Monday, May 17, 2010

The Body's Wisdom IV

The organic unity of the mind and body is beautifully expressed by the poet Jane Hirshfield in her lovely book, Nine Gates: Entering the Mind of Poetry:

"Saying a poem aloud, or reading it silently if we do so with our full attention, our bodies as well as our minds enter the rhytmns present at that poem's conception. We breath as the author breathed, we move our own tongue and teeth and throat in the ways they moved at the poem's first making. There is a startling intimacy to this. Some echo of a writer's physical experience comes into us when we read her poem; if the poem is our own, it is our own past that reinhabits our bodies, at least in part. Shaped language is strangely immortal, living in a meadowy freshness outside of time."

Hirshfield's remarks have vast implications for the way we translate scripture and liturgical texts, a subject too complex to discuss today. But before we leave her work we should perhaps note what she says about concentration, as it reflects some of the nuance of the Hebrew word for glory, a key theme for Easter and what the New Testament may mean by a "glorified body."

She defines concentration as: "to increase in strength or density, as in concentrating a salt solution. The direction of movement here is in another dimension entirely, neither inward nor outward: it is our own state of being that alters. Concentration of this kind relates to the way a poem's presentation of meaning opposes . . . the laziness and entropy of ordinary mind." We might rephrase this more positively as the resurrection of the mind through the body.
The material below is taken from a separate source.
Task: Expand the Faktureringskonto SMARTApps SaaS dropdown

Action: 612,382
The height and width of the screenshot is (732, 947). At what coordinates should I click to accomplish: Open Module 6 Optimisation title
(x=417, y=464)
From this it is not difficult to see why moderate fasting was recommended by the ancients as an accompaniment to the work of silence. The body realizes that it isn't going to die if it cuts back on immediate gratification; it thereby encourages the mind to rouse itself to undertake what, for some people, is far more daunting: the choice to begin the work of silence. There is no hard and fast rule, however: for some the choice for silence is far easier to make than limiting the intake of food.

"Sit in your cell," said Abba Hierax, "and if you are hungry, eat, and if you are thirsty, drink; only do not speak evil of anyone, and you will be saved." There is no exaggeration in such advice; it is as useful now as it was in the fourth century. There is asceticism enough in staying in one place. To "sit in your cell" at one level simply means not going out unnecessarily, just as these days we try not to drive unnecessarily. At another level it means far more.

1 Comments:

Blogger wmackaye said...

Thanks for your lovely reflection "The Body's Wisdom." I've been an admirer of your thinking since I read Pillars of Flame a number of years ago. I was unaware of your blog until I was referred to it during the development of the current kerfuffle over whether vowed solitude is to be legislated.

Permit me a couple of quibbles, however.

First, I feel fairly strongly that the Greek word sarx ought always to be translated flesh in New Testament and early Christian texts. It is a theological term in almost every case and the English-speaking reader can learn its meaning only by seeing it context again and again. "Appetite," "desire," even New Jerusalem's "human nature" don't begin to cut it.

Second, I think you misunderstand out-of-the-body experiences, at least as I understand the term. It's no metaphor. As a four- or five-year-old child, I had an out-of-the-body experience. Perhaps it was a dream, but my experience was that of awakening in my bedroom, realizing that I was floating somewhere near the ceiling and that I was looking at my body asleep in the bed below. Whatever was happening, it was not metaphorical. I was definitely out of my body.

What if anything the experience meant, I have no idea, but it's not something one forgets. For me more than 70 years later, the recollection remains vivid.